[PROBLEM TO SOLVE] Below are the records. State how many of their lines contain "agent", with nothing else.

[MATERIAL TO PROCESS]
________

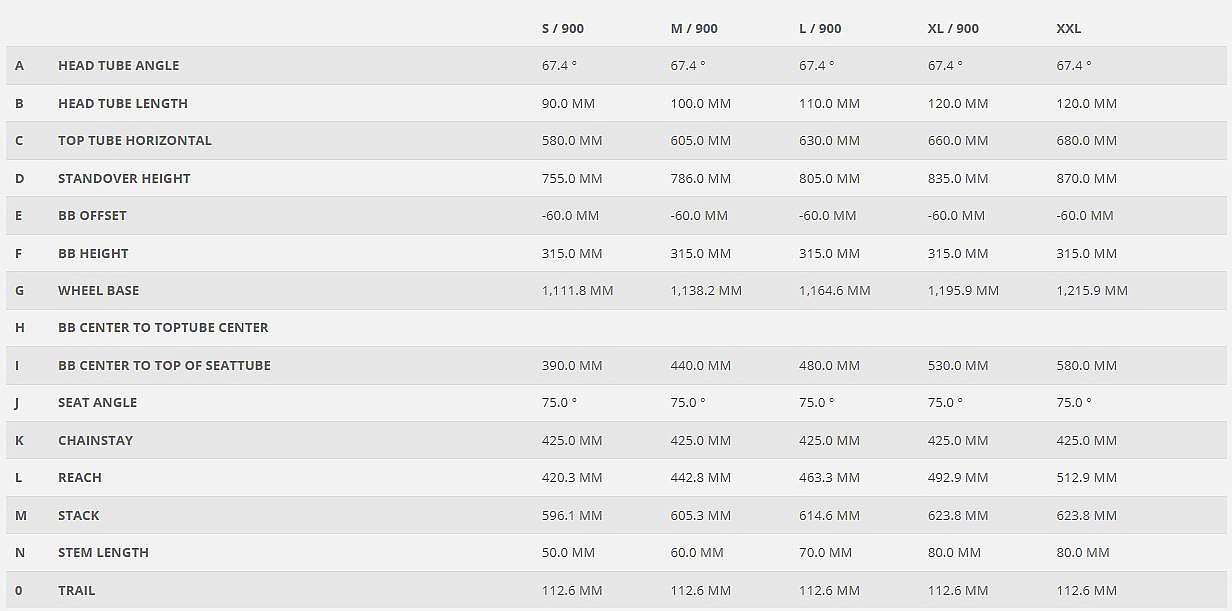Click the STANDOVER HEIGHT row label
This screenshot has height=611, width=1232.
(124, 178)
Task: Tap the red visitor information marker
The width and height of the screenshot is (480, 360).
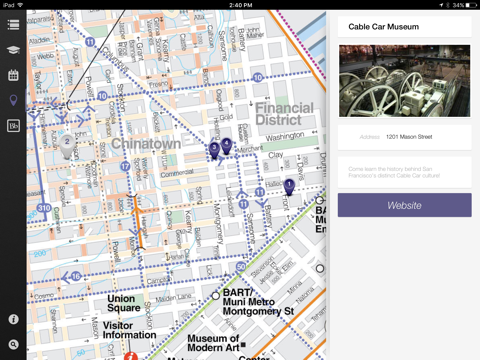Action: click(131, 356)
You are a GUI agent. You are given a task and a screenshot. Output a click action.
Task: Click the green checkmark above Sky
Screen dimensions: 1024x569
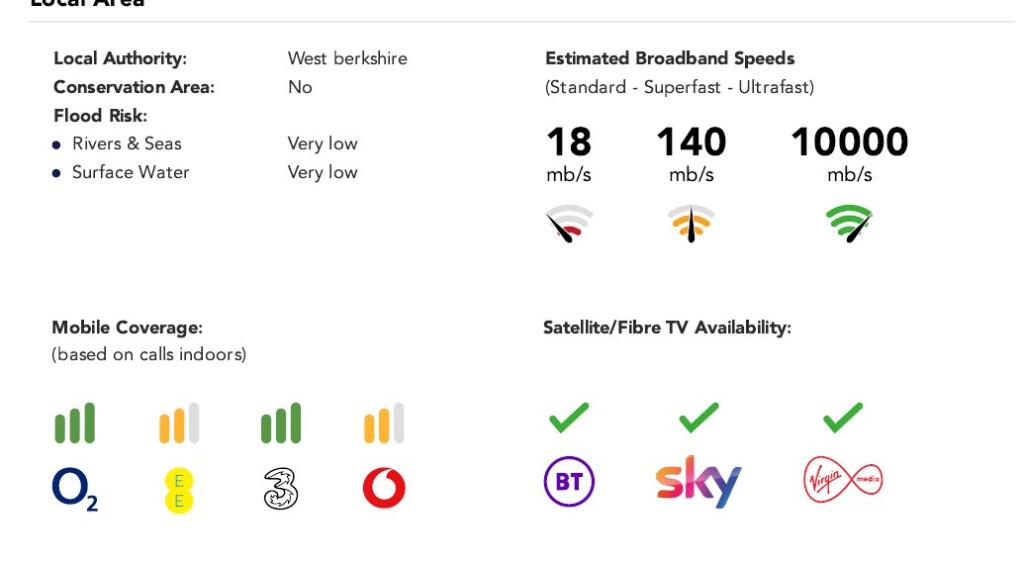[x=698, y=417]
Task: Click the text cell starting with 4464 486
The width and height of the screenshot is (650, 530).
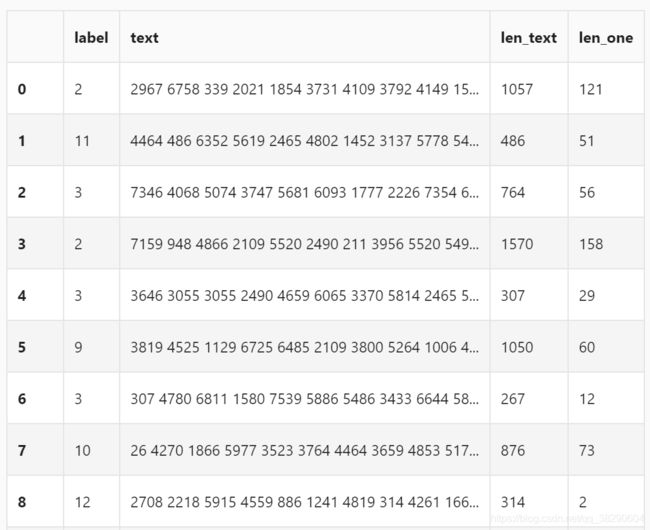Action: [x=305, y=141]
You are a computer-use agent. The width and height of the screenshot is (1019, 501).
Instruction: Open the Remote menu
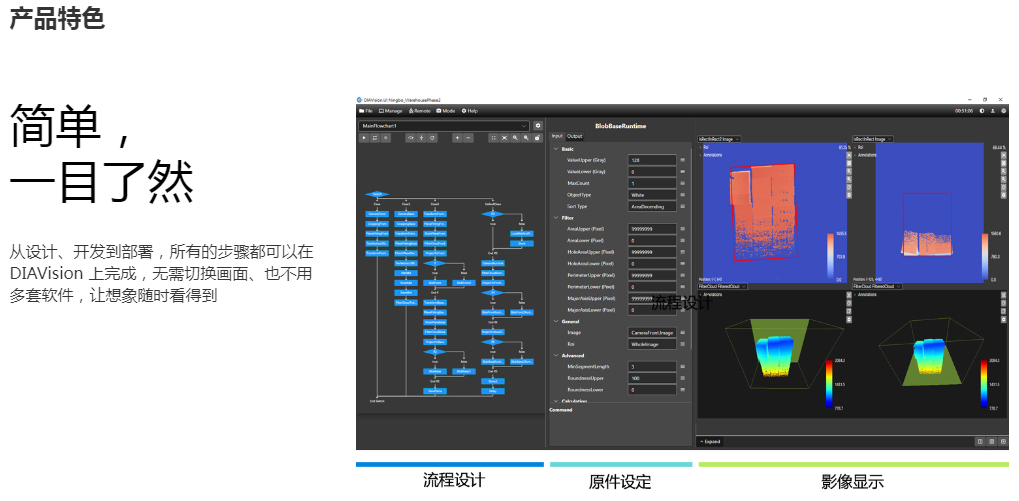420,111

________

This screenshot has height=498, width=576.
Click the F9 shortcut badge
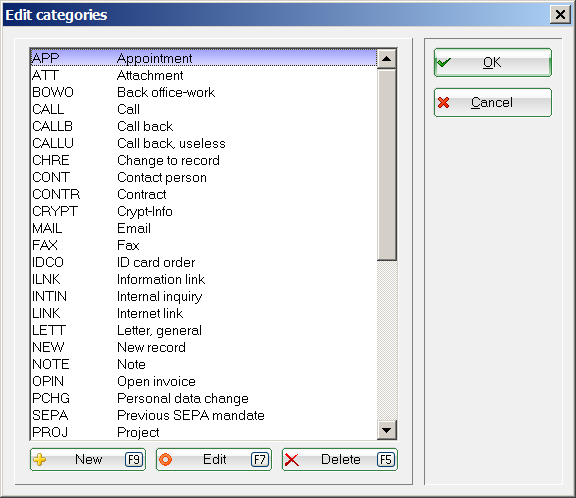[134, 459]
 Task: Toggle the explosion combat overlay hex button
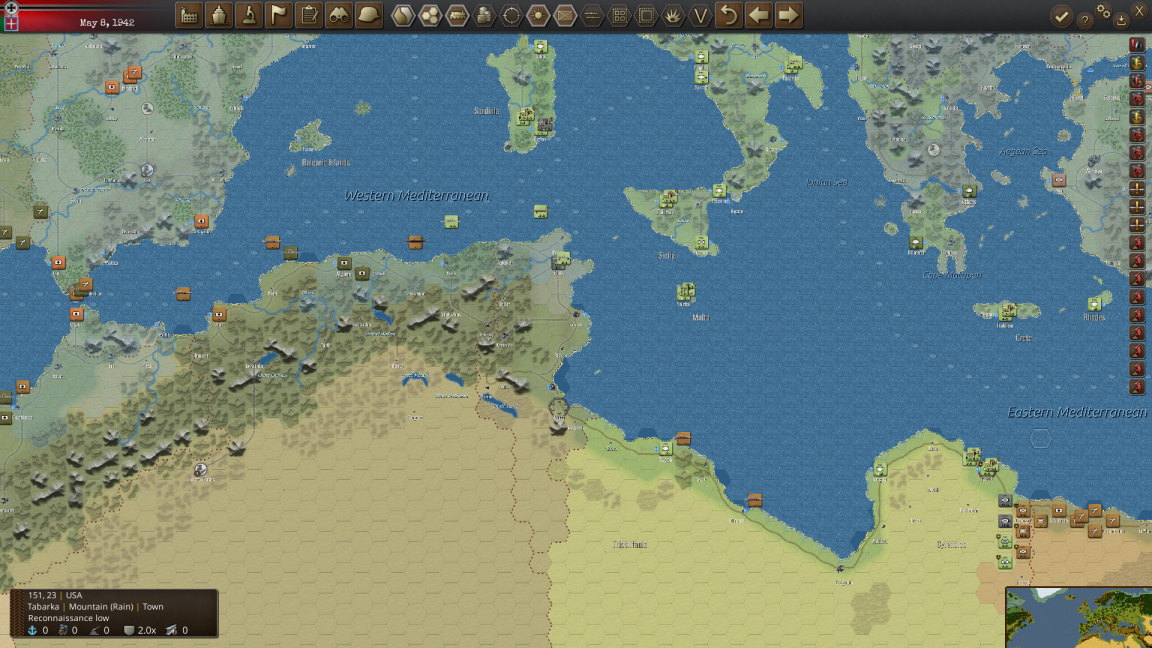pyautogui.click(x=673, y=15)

________

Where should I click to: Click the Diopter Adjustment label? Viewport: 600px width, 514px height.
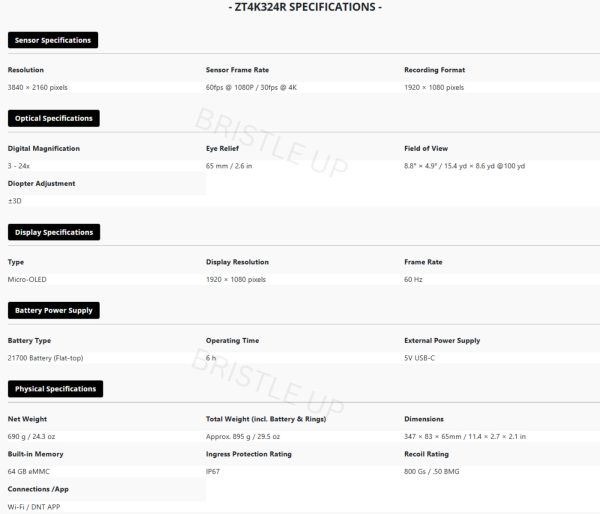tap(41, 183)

________

[RESPONSE BOX] 2